EXERCISE INPUTS:
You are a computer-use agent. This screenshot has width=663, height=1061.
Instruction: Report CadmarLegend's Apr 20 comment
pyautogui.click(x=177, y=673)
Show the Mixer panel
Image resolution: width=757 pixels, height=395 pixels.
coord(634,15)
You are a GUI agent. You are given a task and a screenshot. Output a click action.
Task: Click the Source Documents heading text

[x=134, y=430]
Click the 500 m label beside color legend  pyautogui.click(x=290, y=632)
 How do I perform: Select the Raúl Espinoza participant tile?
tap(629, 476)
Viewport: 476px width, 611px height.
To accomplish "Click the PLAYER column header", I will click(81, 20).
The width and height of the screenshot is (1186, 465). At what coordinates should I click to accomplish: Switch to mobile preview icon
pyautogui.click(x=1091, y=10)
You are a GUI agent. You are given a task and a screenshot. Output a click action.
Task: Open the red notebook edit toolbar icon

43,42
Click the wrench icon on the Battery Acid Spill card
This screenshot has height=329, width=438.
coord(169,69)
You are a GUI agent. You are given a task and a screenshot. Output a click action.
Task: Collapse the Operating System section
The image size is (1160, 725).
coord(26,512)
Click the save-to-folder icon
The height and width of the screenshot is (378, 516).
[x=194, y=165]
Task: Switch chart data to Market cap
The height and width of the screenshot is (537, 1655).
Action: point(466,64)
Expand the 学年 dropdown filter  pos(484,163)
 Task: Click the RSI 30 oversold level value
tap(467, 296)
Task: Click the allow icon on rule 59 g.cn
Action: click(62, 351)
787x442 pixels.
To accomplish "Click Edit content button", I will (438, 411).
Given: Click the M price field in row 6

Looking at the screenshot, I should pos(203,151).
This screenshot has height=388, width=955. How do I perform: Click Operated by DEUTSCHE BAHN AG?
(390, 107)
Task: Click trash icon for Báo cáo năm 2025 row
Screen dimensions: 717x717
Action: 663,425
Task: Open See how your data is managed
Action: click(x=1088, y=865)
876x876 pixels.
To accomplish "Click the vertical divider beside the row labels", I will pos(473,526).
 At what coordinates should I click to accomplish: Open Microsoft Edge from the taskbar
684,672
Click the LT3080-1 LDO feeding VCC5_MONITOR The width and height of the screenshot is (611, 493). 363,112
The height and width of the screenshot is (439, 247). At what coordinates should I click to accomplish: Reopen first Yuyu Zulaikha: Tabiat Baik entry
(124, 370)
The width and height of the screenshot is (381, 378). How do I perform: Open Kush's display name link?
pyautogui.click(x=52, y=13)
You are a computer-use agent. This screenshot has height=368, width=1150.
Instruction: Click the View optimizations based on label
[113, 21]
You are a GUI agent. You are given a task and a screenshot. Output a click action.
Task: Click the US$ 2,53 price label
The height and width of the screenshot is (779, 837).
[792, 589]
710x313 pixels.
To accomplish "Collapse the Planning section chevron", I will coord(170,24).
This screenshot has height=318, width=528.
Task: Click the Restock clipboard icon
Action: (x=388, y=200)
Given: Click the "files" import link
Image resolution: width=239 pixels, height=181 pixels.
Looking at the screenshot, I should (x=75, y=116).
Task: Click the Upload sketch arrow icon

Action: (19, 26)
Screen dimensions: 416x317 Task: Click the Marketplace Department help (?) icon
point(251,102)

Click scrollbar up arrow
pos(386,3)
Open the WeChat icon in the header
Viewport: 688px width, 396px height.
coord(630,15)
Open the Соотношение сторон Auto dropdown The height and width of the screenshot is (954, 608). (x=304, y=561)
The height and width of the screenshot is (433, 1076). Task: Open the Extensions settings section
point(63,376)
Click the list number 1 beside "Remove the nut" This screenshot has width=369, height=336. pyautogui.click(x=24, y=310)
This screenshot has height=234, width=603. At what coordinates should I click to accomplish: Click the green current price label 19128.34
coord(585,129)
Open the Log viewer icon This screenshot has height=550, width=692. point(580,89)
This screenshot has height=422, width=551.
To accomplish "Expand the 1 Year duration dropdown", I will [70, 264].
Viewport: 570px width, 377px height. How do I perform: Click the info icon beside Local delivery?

WHAT IS REQUIRED:
Copying begins at the line that holds "The width and height of the screenshot is (381, 378)." and ends at the last line of the data above, with both included and each line kept exactly.

YOUR SOLUTION:
The width and height of the screenshot is (381, 378). How do I perform: Open Kush's display name link?
pyautogui.click(x=52, y=13)
You are a computer-use agent. This screenshot has height=368, width=1150.
Instruction: Click the View optimizations based on label
[113, 21]
You are a GUI agent. You are given a task and a screenshot. Output a click action.
Task: Click the US$ 2,53 price label
The height and width of the screenshot is (779, 837).
[792, 589]
710x313 pixels.
To accomplish "Collapse the Planning section chevron", I will coord(170,24).
This screenshot has height=318, width=528.
Task: Click the Restock clipboard icon
Action: (x=388, y=200)
Given: Click the "files" import link
Image resolution: width=239 pixels, height=181 pixels.
Looking at the screenshot, I should (x=75, y=116).
Task: Click the Upload sketch arrow icon

Action: (19, 26)
Screen dimensions: 416x317 Task: Click the Marketplace Department help (?) icon
point(251,102)

Click scrollbar up arrow
pos(386,3)
Open the WeChat icon in the header
Viewport: 688px width, 396px height.
coord(630,15)
Open the Соотношение сторон Auto dropdown The height and width of the screenshot is (954, 608). (x=304, y=561)
The height and width of the screenshot is (433, 1076). Task: Open the Extensions settings section
point(63,376)
Click the list number 1 beside "Remove the nut" This screenshot has width=369, height=336. pyautogui.click(x=24, y=310)
This screenshot has height=234, width=603. At what coordinates should I click to accomplish: Click the green current price label 19128.34
coord(585,129)
Open the Log viewer icon This screenshot has height=550, width=692. point(580,89)
This screenshot has height=422, width=551.
To accomplish "Expand the 1 Year duration dropdown", I will [70, 264].
Viewport: 570px width, 377px height. How do I perform: Click the info icon beside Local delivery?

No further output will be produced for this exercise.